Deliveroo’s IPO is further proof of this, if it were needed. The UK company is set to offer £3.90 a share, which if taken up in full will see the company valued at £7.6 billion. That will instantly make the company’s CEO, Will Shu, around half a billion richer, while Jeff Bezos’ Amazon – which has a minority stake in Deliveroo (more on that later) – will earn a tidy sum too.
Meanwhile, those who do all the actual work of food delivery for Deliveroo, the ‘riders’, are cycling all hours of the day to pay the rent and put food on the table. An investigation by Bureau Local and The Ferret last week found that one in three Deliveroo riders in Scottish cities are on average earning below the minimum wage. One in six earn less than £6.45 an hour. As for independent restaurants, Deliveroo charges up to 35 per cent commission on every take-away ordered, twice what it charges big chain restaurants, eating a big hole into already collapsing revenues in the context of the pandemic. But with few alternatives to attract customers, small restaurants are becoming dependent on Deliveroo’s app for sales.
The ‘sharing economy’ was long ago exposed as a big tech PR farce to paper over what are the raw class divisions of platform capitalism, the question is and always was: what can be done about it?
There are signs that workers are beginning to find answers. Across Europe, battles are raging between gig workers and their algorithmic masters. As part of my work co-ordinating The Gig Economy Project, I have been reporting on these struggles, interviewing gig workers and union organisers across the continent. Here’s what I’ve learned.

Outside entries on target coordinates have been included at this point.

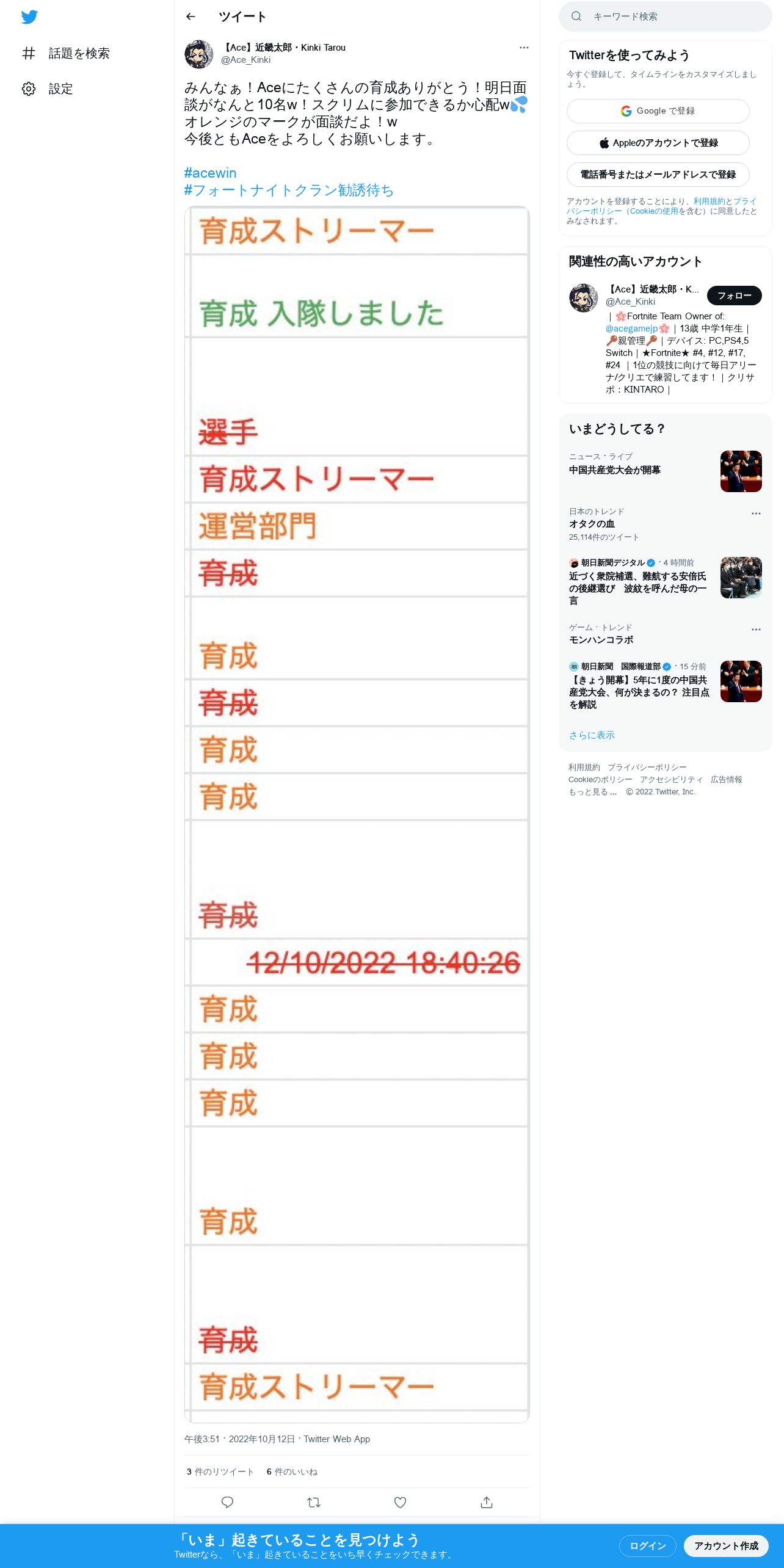Focus the キーワード検索 search field

pos(666,16)
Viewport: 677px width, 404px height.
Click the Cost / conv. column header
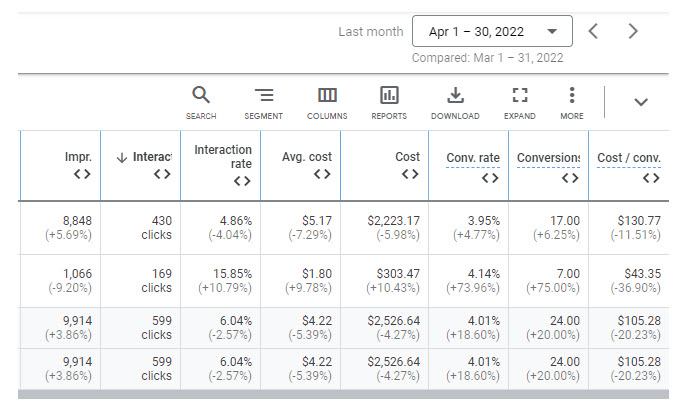coord(629,158)

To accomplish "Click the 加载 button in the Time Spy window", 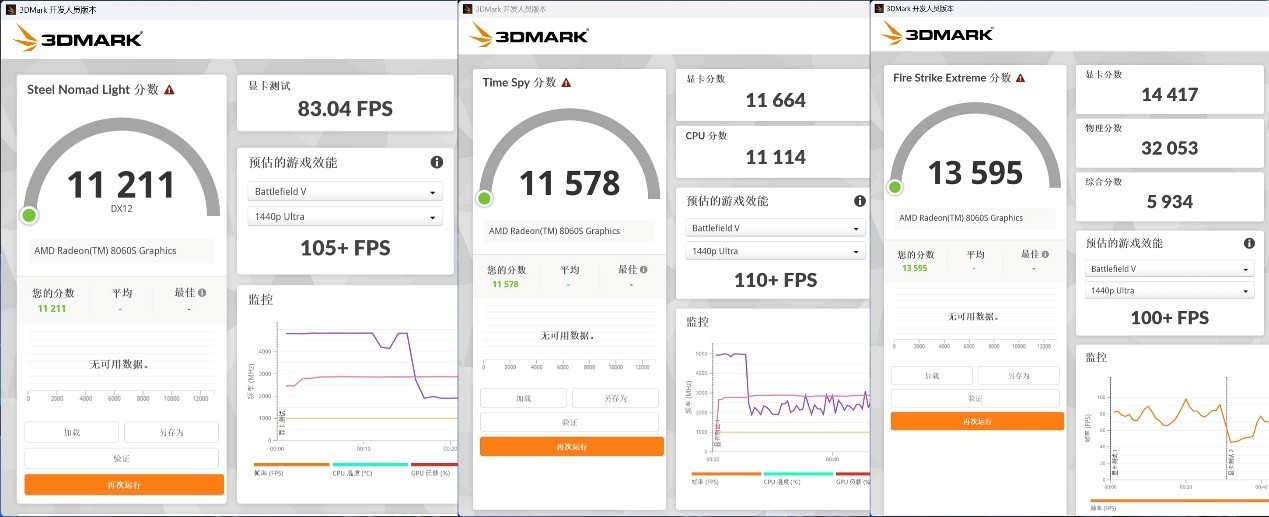I will pyautogui.click(x=523, y=398).
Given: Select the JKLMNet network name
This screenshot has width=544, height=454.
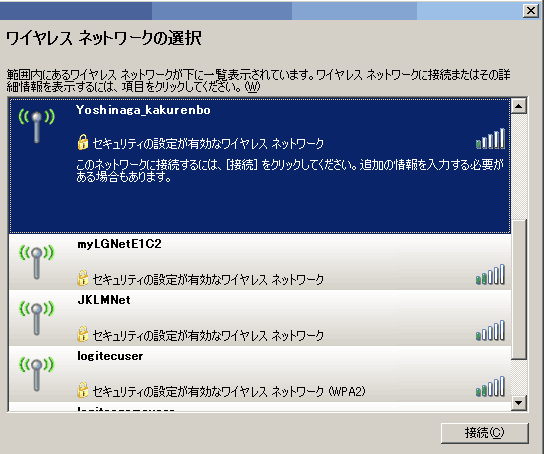Looking at the screenshot, I should coord(104,300).
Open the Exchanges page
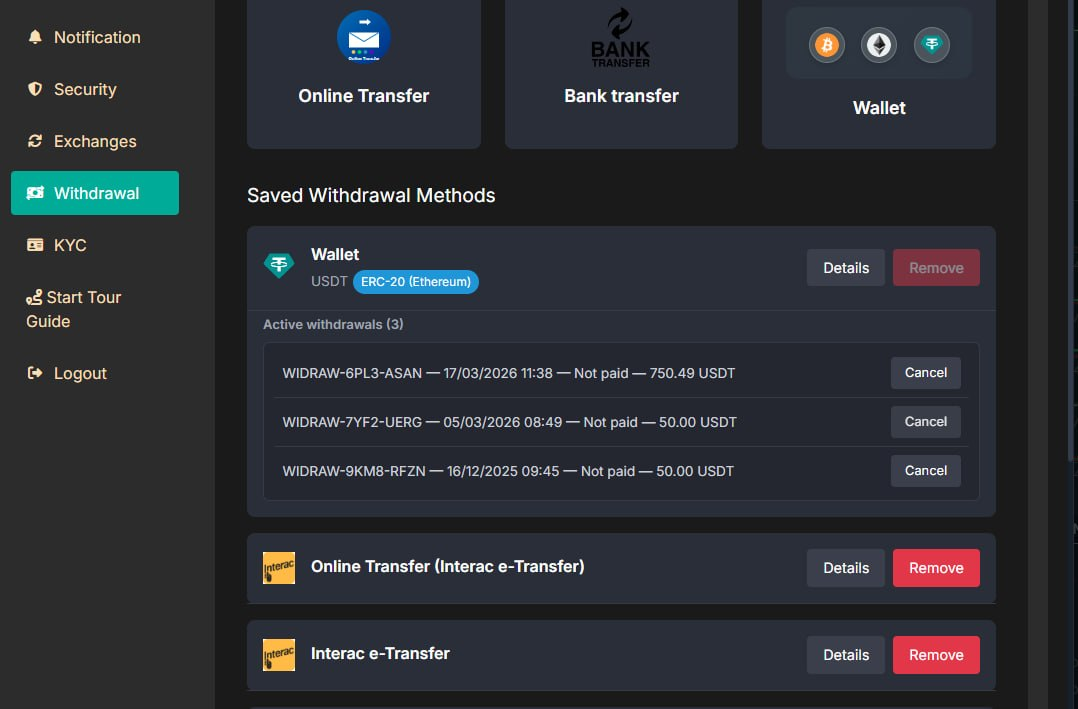1078x709 pixels. tap(95, 141)
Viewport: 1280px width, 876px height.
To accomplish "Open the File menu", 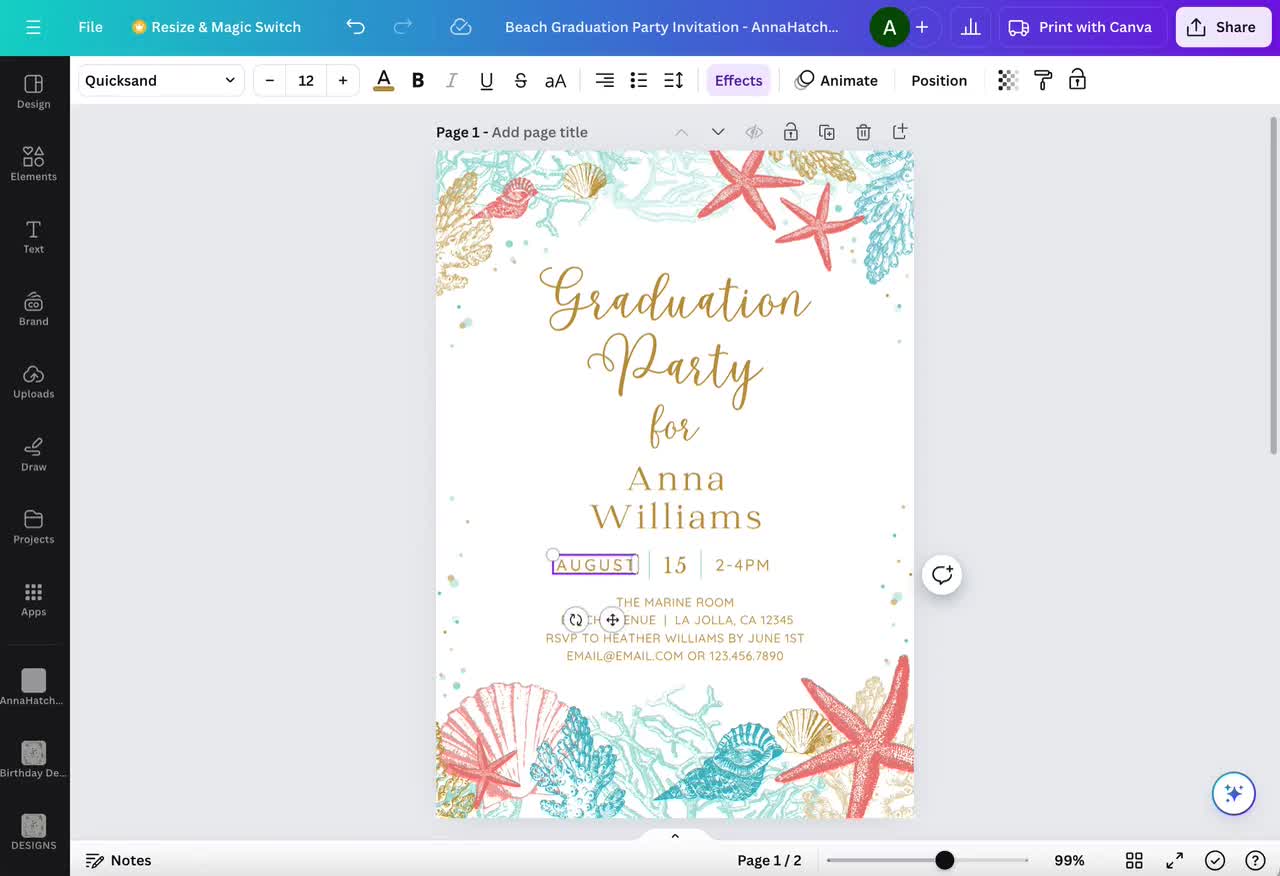I will click(90, 27).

Deliveroo: precarious work, and a precarious business model
Deliveroo is a good case study to understand how the dynamics of the gig economy are evolving. The company launched in 2013, and has ran at a loss every year since. This is typical for platforms with a ‘growth-before-profits’ business model. What financial investors in these platforms are betting on is that by pushing prices below profitable levels in the short-term, their platform can attract a critical mass of consumers to their app and undermine market competitors. Once a monopoly position is attained – when the app becomes the app for a whole sector – the platform is no longer threatened by rivals and can raise prices, delivering big returns for its investors.
As Nick Srnicek argues in ‘Platform Capitalism’, monopolisation is a built in tendency of the platform economy – whoever dominates the digital infrastructure of a sector becomes almost unbeatable in the market.
“From a data-production perspective, activities are like lands waiting to be discovered,” Srnicek writes. “Whoever gets there first and holds them gets their resources – in this case, their data riches.”
Deliveroo is an example of what Srnicek calls a ‘lean’ type of digital platform, in that it outsources almost all of its operations except for the app itself. A ‘lean’ platform like Uber is the biggest company in the private car hire market worldwide but has no cars. AirBNB is dominant in the short-term let’s market but owns no properties.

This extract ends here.